WASHINGTON – Although a raucous debate over national security has dominated the presidential campaign, President Bush (search) and Democratic rival John Kerry (search) differ even more sharply on how to provide better health care to more Americans.
Kerry's proposal dwarfs that of the president, costing hundreds of billions of dollars more and covering millions more people, according to most independent and campaign estimates.
"They couldn't be more different. It's a very clear choice," said Linda Bergthold, a Los Angeles-based consultant on employer-provided health insurance for Watson Wyatt Worldwide.
The Democrat's plan seeks to stabilize the private, employer-based insurance market that covers more than 150 million people, while expanding government health care programs for children and the poor. The ranks of the uninsured, currently 45 million, would drop to 27 million people over 10 years, according to a range of estimates.
But it would be costly. The campaign says the plan would cost taxpayers $653 billion over 10 years. Other estimates put the cost at double that or more.
Republicans from the president on down have attacked the plan as — in the words of Senate Majority Leader Bill Frist (search) — a "prescription for more government-controlled health care" that would be paid for by raising taxes. Kerry says he would pay for it by rolling back tax cuts for people with incomes of more than $200,000 a year.
Bush would rely on tax incentives and market-based choices for individuals in a plan the White House says would extend coverage to 11 million, and perhaps as many as 17 million, people at a cost of $100 billion to $150 billion. Independent estimates from the conservative American Enterprise Institute and the Lewin Group say the number of newly insured would be more in the range of 7 million to 8 million.
Democrats say the president has done little in the past four years to improve health care and proposes the same in a second term.
"George Bush's health care plan for the past four years has been, 'Pray you don't get sick,"' says vice presidential nominee John Edwards.
Republicans say Democratic attacks ignore last year's Medicare prescription drug law and don't take account of proposals that would bring down costs by giving individuals more control over health care spending.
Two major issues drive both proposals: The 45 million people who lack health insurance is 5 million more than four years ago. And, the percentage of people with insurance through their employer has declined from nearly 68 percent of the population to 63 percent over the same period.
For those who are insured, premiums, deductibles and co-payments have been rising, far faster than overall inflation or wages.
Economists say neither proposal would do much to rein in health care costs, although both campaigns say features of their plans would help.
For Bush, capping medical malpractice awards would lead to fewer meritless lawsuits, a drop in malpractice insurance premiums and substantial cost savings.
Kerry says coordinating care for people with chronic illnesses would bring hundreds of billions of dollars in savings.
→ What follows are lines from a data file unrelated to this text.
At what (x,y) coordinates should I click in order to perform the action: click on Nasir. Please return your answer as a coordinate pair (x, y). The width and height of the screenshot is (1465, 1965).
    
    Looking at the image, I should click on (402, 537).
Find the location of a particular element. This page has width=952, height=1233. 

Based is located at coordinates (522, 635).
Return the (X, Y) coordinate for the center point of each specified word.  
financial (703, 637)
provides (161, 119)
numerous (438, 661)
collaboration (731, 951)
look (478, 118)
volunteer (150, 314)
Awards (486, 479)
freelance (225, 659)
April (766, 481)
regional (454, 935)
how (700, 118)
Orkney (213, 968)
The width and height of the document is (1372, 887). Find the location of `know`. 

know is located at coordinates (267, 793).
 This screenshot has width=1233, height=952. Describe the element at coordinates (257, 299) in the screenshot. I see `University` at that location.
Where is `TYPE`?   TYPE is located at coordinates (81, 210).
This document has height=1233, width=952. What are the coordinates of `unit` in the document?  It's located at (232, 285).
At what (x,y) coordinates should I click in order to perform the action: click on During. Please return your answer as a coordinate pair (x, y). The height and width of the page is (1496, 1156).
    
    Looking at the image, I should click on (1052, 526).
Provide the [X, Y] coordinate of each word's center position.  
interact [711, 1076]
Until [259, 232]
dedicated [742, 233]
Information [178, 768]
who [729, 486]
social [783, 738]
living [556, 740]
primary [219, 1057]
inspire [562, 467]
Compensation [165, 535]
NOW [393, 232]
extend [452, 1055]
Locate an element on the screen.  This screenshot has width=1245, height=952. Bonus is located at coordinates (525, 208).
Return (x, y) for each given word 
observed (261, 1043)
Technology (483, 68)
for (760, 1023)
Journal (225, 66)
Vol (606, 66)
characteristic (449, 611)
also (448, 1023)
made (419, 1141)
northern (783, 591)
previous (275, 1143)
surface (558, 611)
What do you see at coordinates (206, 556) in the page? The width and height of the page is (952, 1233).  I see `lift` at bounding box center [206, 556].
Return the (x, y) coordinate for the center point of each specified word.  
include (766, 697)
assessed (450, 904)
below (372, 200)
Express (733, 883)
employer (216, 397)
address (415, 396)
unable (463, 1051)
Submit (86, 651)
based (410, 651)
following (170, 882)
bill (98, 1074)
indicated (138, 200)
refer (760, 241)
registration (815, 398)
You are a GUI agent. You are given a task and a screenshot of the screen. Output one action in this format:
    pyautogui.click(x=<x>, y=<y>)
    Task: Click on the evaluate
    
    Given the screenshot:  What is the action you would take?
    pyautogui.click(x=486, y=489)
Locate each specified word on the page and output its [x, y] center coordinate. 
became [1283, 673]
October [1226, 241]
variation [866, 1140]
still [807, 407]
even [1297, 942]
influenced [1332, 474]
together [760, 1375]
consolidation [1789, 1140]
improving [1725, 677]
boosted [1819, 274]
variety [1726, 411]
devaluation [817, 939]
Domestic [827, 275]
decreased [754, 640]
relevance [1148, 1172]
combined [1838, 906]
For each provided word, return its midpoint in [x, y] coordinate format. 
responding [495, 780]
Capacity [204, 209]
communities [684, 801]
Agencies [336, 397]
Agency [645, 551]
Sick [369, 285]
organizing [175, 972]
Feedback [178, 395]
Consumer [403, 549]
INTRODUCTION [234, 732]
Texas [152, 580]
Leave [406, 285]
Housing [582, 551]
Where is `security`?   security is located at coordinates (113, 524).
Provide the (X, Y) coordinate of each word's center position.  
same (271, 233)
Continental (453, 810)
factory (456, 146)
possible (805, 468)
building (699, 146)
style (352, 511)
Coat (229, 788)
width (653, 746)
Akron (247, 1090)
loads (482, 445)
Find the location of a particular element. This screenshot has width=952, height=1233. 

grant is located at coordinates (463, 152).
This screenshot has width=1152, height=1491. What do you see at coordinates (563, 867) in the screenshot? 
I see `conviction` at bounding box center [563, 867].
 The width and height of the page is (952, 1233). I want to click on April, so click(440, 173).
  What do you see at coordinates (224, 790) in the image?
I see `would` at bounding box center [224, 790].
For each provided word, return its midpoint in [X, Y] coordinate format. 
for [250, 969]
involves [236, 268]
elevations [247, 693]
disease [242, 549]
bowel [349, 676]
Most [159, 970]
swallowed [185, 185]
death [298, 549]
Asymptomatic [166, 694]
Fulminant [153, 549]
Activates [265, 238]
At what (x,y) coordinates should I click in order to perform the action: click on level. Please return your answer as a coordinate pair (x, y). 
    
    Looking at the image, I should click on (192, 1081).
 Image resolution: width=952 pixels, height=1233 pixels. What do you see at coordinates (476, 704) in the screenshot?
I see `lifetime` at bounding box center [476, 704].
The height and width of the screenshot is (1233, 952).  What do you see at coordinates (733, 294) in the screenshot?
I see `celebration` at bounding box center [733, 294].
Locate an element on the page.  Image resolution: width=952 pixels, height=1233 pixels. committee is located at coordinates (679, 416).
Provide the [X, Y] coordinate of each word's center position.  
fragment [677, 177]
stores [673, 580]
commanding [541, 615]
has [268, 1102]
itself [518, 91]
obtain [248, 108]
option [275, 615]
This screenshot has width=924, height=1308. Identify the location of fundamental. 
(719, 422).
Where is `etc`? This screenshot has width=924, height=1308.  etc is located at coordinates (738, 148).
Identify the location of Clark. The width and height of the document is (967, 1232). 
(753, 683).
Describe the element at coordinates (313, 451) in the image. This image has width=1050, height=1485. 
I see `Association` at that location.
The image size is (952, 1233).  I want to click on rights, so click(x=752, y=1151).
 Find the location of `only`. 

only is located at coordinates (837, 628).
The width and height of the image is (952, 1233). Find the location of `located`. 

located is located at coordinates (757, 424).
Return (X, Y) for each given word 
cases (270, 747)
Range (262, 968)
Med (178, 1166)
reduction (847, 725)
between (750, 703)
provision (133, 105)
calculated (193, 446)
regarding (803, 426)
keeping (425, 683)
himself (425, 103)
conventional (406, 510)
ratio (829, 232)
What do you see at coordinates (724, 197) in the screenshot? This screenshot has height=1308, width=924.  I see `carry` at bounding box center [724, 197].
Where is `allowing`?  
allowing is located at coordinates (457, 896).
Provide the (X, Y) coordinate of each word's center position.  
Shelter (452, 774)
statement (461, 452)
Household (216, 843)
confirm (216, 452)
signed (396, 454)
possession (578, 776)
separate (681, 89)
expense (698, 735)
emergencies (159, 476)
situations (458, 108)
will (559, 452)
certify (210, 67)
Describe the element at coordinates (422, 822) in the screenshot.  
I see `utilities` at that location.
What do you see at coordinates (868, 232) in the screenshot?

He also would derive some savings from malpractice reform and permit prescription medicines to be brought in from Canada, a step he says would keep drug prices in check.
Among the components of the Kerry proposal:
—The federal government would pick up most of the tab for workers who incur the highest medical bills, which the Kerry campaign says would allow employers to cut the annual cost of premiums for a family by about $1,000, on average. Employers would be required to offer health insurance to all workers.
—Nearly all children and more working adults with low incomes would be eligible for government health insurance that is paid jointly by Washington and the states. The federal government would pick up a substantial share of state costs.
—Small businesses and individuals between jobs as well as people 50 to 64 years old would receive tax breaks to help them buy insurance coverage.
Major elements of the Bush plan include:
—Tax breaks to individuals with low incomes who buy their own insurance policies and for those who purchase high-deductible policies and have health savings accounts, tax-free investments that can be used for health expenses.
—Association Health Plans to allow small businesses in different states to band together to offer insurance to workers.
—Stepped-up effort to enroll children who already are eligible for government-paid health care.
Health care would seem to offer a natural campaign advantage to Kerry's more ambitious plan, and indeed, a recent Time magazine poll showed he has an edge with voters.
"It's really about economic insecurity. People can't pay their bills. Benefits are not keeping up with their income and they're nervous," Harvard public health professor Robert Blendon said.
So far, the issue has been on the periphery of a campaign that has been dominated by Iraq and terrorism. If the race remains tight, Democrats probably will turn increasingly to health care to sway voters in swing states, Blendon predicted.